I shared with my reader the interaction of Jesus with Peter at the end of John 21, in which Jesus described to Peter the manner in which his life would end.  In response, Peter asked about John, and Jesus replied with a statement that basically means, “that has nothing to do with you…you focus on your own relationship with me and leave my relationship with John to me and John.”  While it may be harsh to hear when we are struggling, it is true that how God works things out for somebody else is between them and God.  God’s reasons are not always obvious and clear, and I have learned that while I think I might like what somebody else experiences, I don’t always know the full story and there are sometimes other factors I would NOT want to experience.  God tailors each of our lives experiences according to a personally designed plan for each of us.  At the same time, Satan does the same when he tries to undermine our faith and bring us down…he knows which attacks are useless and which will have effect.  

The assurances we have from God in times such as these are clear:  God will go through the fire with us, and never leave us alone (even though we can feel very alone at times).  God’s plans for us are for our ultimate good, even if they don’t feel so good at the time.  Following God through those tough times instead of going our own way will always produce the best results.  God will forgive when we stumble and fall or make mistakes along the way.  God is sufficient, his help can get us through, he does notice each thing we suffer and struggle with, and his answers are the best in light of eternity and his ultimate plans.  

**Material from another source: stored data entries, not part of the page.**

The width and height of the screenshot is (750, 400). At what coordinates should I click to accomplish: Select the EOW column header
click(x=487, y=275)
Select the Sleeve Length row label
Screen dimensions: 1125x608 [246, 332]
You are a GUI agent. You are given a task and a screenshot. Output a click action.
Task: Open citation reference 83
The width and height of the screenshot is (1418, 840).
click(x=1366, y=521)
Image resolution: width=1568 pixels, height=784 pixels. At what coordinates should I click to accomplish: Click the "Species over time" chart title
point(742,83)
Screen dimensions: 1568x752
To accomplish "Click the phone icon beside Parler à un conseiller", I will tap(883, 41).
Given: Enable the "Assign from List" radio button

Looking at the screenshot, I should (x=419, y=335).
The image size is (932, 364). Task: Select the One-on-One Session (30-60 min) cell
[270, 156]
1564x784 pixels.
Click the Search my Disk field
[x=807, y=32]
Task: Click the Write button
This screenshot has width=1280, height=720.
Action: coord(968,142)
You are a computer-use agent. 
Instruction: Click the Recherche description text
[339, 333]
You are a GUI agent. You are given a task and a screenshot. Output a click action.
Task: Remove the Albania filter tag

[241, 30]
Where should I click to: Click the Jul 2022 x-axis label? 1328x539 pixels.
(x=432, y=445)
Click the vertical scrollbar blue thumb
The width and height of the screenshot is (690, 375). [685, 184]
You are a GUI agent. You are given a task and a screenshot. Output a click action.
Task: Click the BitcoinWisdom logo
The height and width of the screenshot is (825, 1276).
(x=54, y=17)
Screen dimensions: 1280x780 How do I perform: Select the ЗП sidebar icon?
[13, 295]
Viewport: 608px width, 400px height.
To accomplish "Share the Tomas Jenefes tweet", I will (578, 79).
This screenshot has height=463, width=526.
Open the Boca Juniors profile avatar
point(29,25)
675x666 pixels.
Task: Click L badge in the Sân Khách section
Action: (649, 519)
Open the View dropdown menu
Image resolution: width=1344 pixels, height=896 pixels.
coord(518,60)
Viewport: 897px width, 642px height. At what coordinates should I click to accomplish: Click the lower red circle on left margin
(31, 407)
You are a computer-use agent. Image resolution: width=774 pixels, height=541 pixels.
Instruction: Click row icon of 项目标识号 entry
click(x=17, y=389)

Those truths are hard to cling to when the winds of adversity batter hard at us, but they are also the only eternal truths to which we can cling with any assurance.  And I have always enjoyed the story about the man whose favorite words from the Bible were, “it came to pass,” because he rejoiced that the troubles never came to stay!    

Divorce is an awful enough tragedy on its own.  When the process adds additional troubles, or a cantankerous ex decides to inflict misery, it can become a devastating experience.  But even then, it only comes to pass!  And God promises to walk with you day by day, whether you can sense his presence or not.  Eventually, the day comes when the gavel falls, the children are grown and you begin to see the future God still is planning for your life.  That, by the way, is the explanation of the covers of my books, for the first volume is gray, cold and desolate, addressing those awful days of divorce.  The second volume is green and verdant, and addresses the new life that begins to spring on the other side of the court experience.   If you are in the throes of the struggle, I encourage you to hang on, because when you make it to the other side, you will find there yet remains hope.